Item coordinate data:
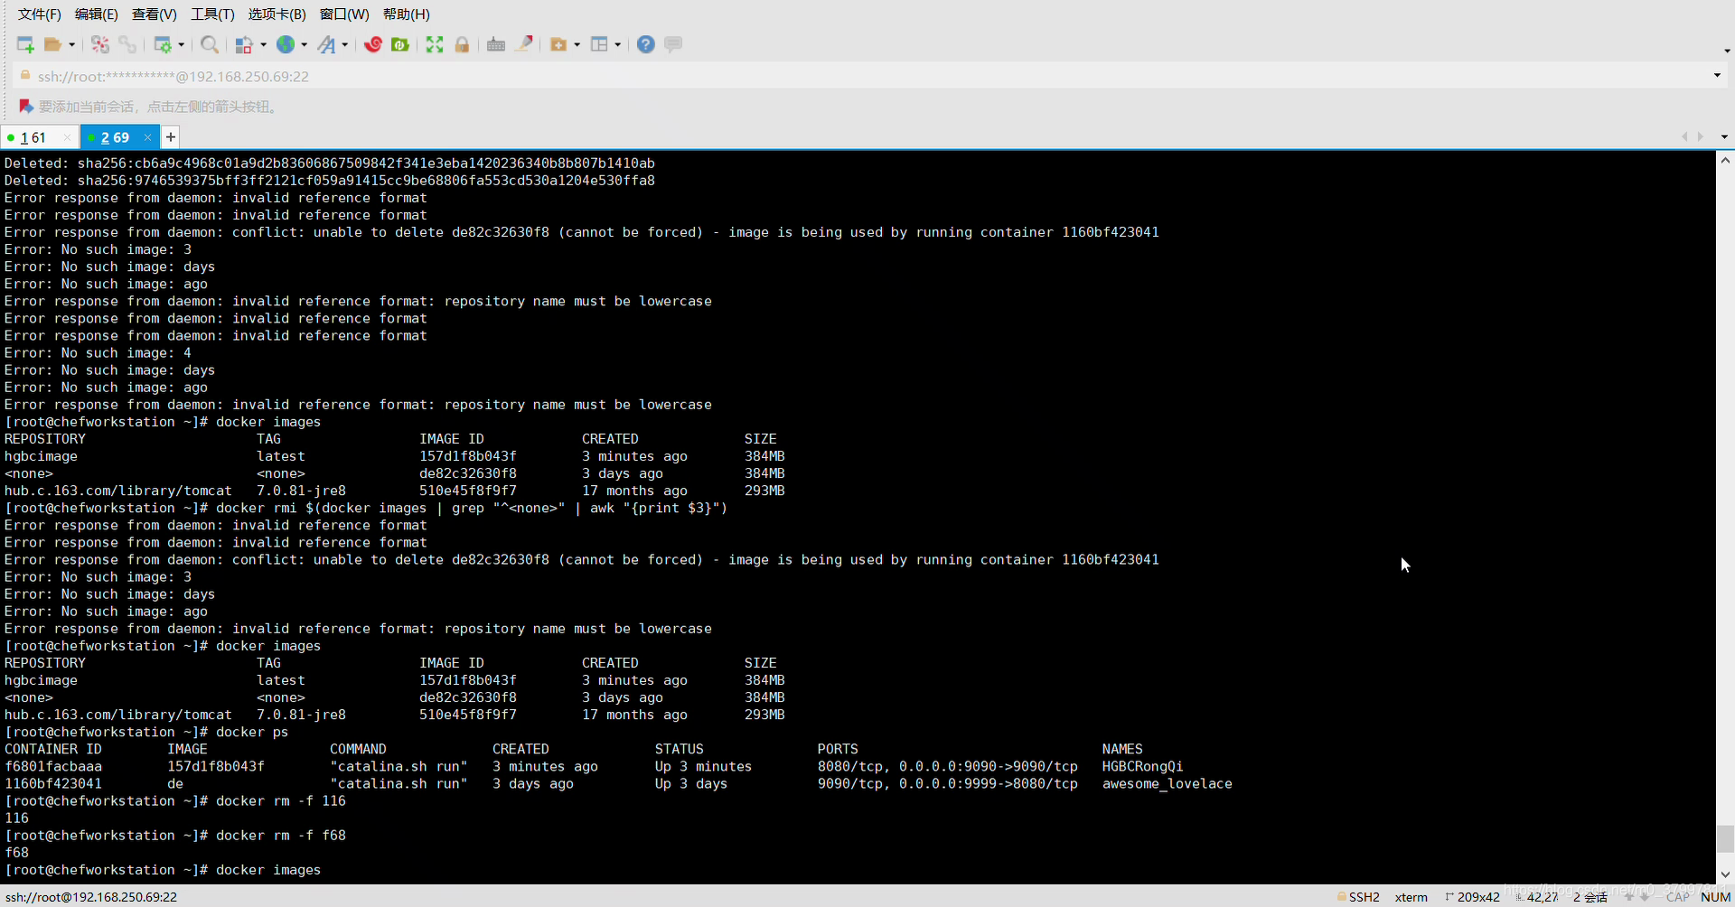1735x907 pixels.
Task: Open the 工具(T) menu
Action: click(x=212, y=14)
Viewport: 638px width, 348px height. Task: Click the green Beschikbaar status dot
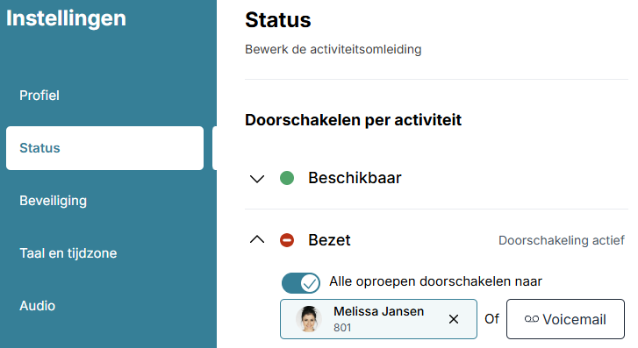(x=287, y=178)
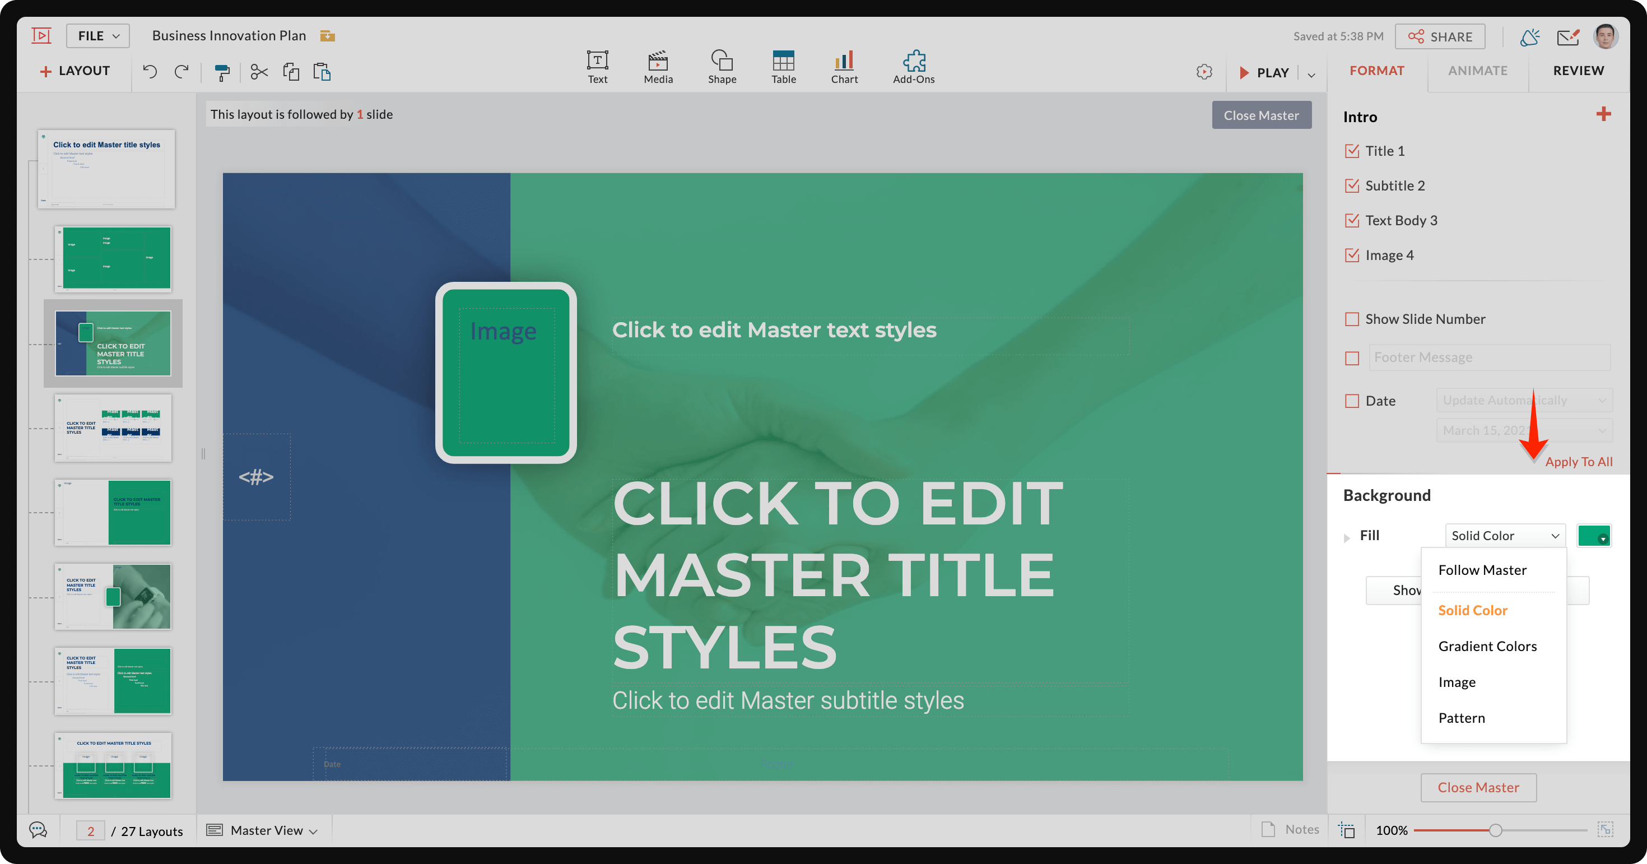Screen dimensions: 1647x864
Task: Switch to the ANIMATE tab
Action: click(x=1478, y=70)
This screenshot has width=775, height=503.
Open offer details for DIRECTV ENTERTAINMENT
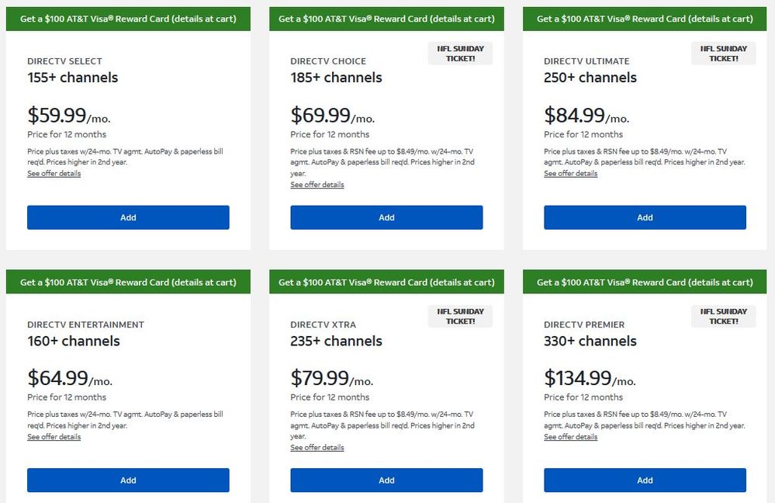[54, 437]
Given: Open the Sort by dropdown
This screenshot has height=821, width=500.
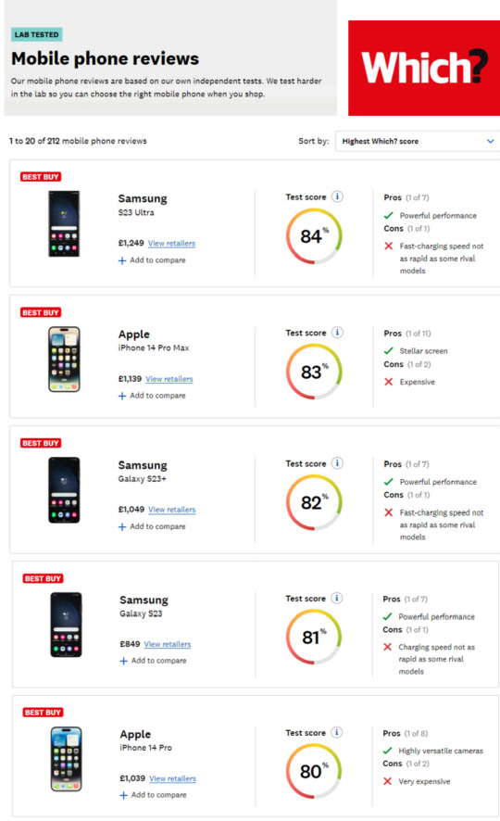Looking at the screenshot, I should 418,142.
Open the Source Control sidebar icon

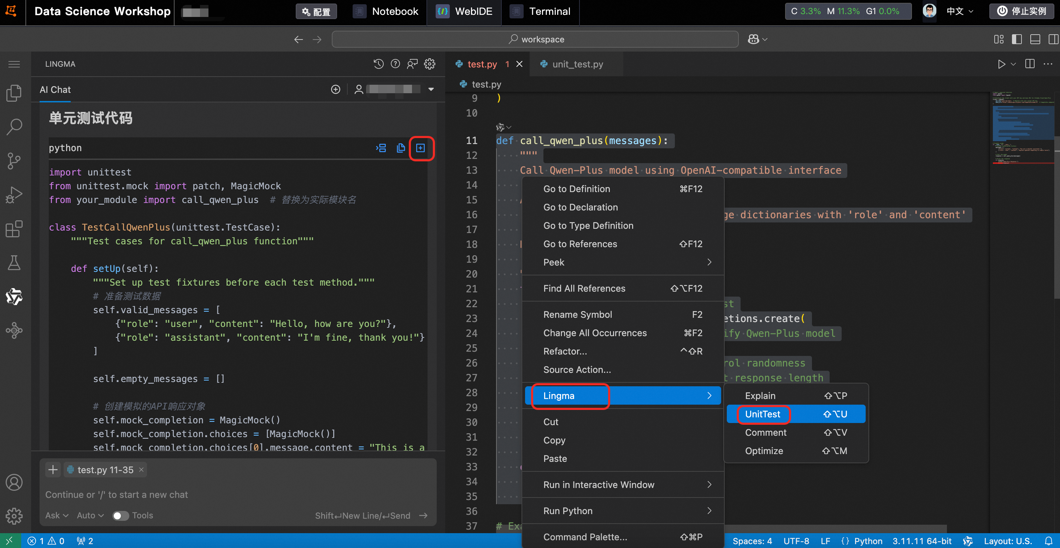pos(14,161)
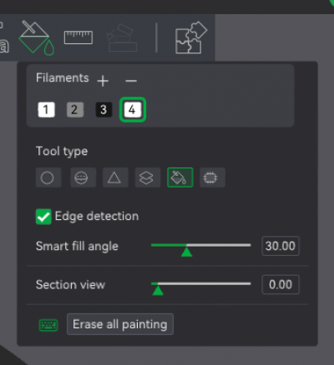Choose filament 1 white swatch

(46, 110)
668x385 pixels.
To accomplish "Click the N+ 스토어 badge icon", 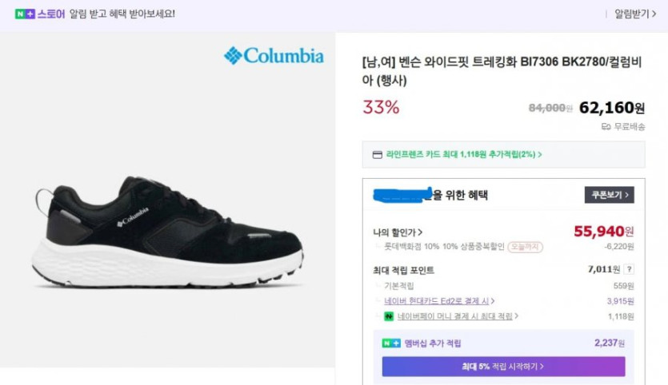I will (x=25, y=14).
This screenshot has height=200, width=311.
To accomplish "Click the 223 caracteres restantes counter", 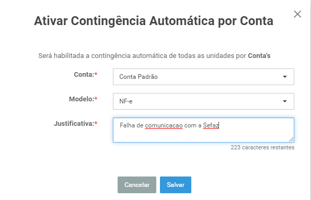I will point(262,147).
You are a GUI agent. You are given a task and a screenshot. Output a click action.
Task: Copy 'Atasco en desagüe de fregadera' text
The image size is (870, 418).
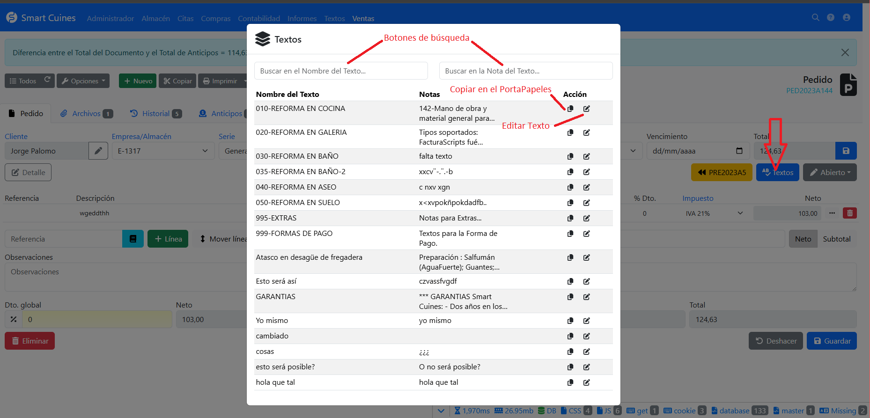(570, 257)
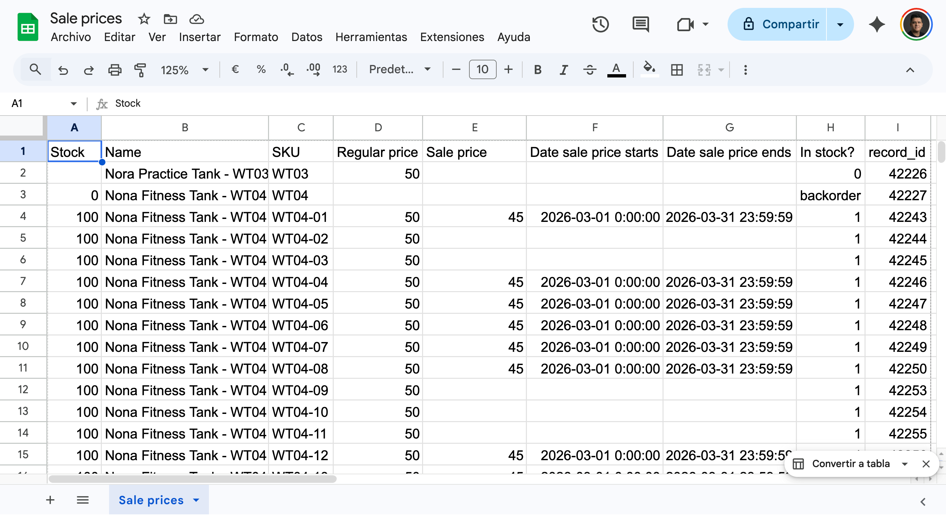The image size is (946, 515).
Task: Open the text color picker
Action: tap(616, 70)
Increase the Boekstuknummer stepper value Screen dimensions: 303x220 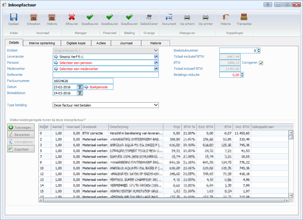[259, 49]
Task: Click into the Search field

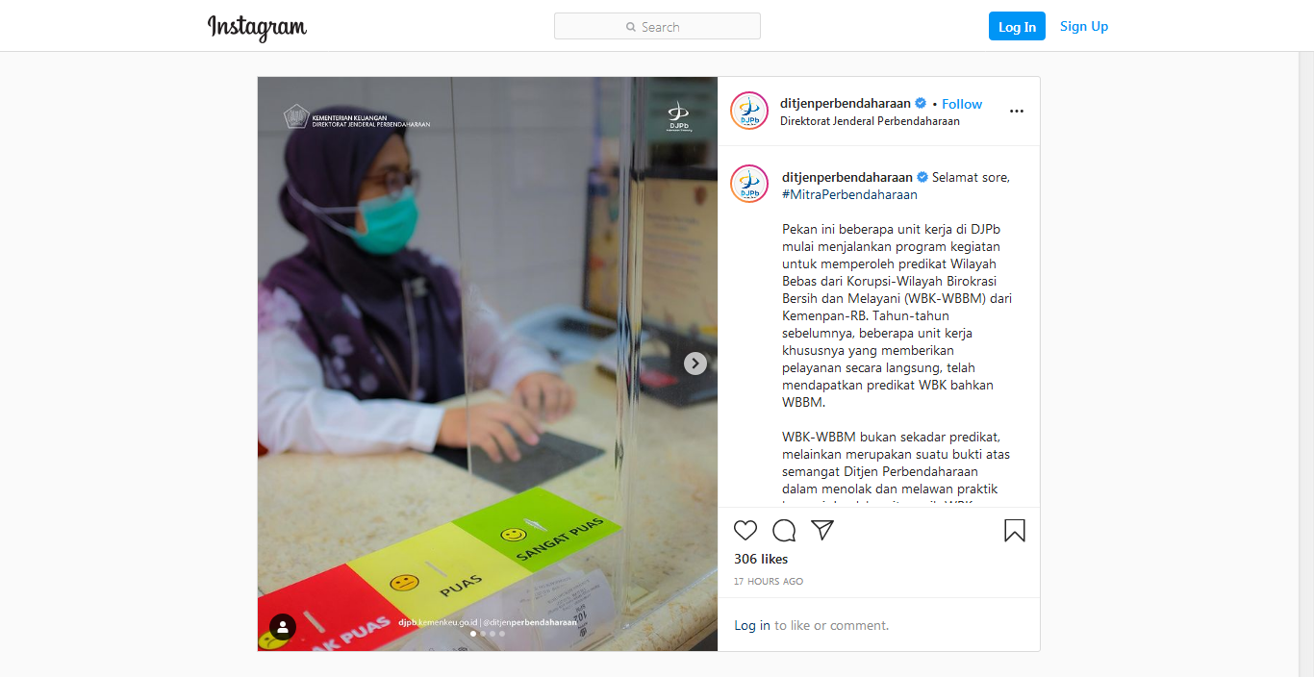Action: tap(657, 26)
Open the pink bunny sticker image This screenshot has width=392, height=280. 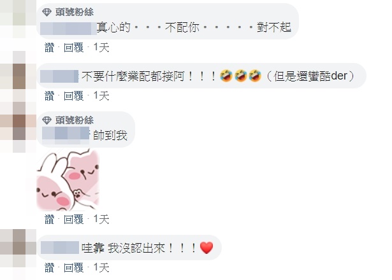[x=68, y=179]
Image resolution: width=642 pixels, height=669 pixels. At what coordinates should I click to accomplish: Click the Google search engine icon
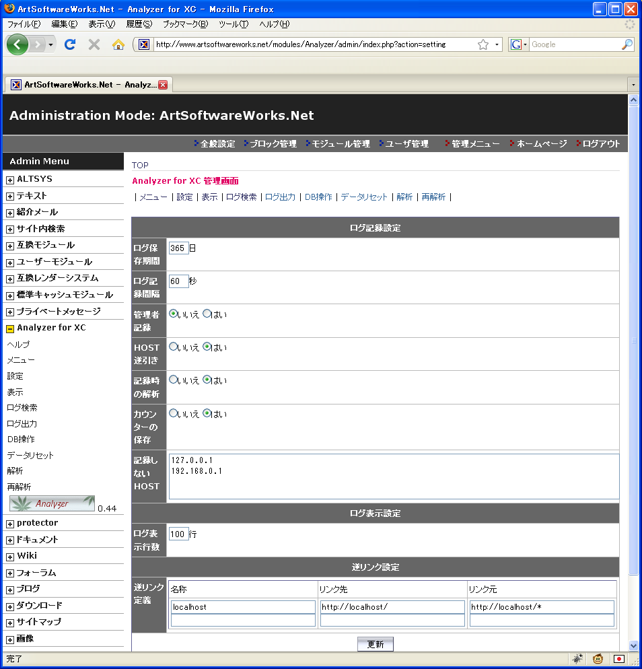click(x=516, y=44)
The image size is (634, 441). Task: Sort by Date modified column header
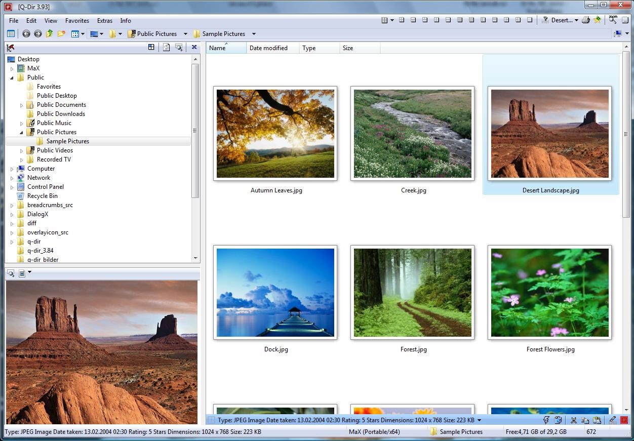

### Written exercise:
Could you put the lines from the one containing "Image resolution: width=642" through the end of the items into a numbered list, both ends included, skipping blank lines and leaving out the pictures?

### Exercise response:
1. Image resolution: width=642 pixels, height=669 pixels. At what coordinates should I click to accomplish: Click the Google search engine icon
2. click(x=516, y=44)
3. The image size is (634, 441). Task: Sort by Date modified column header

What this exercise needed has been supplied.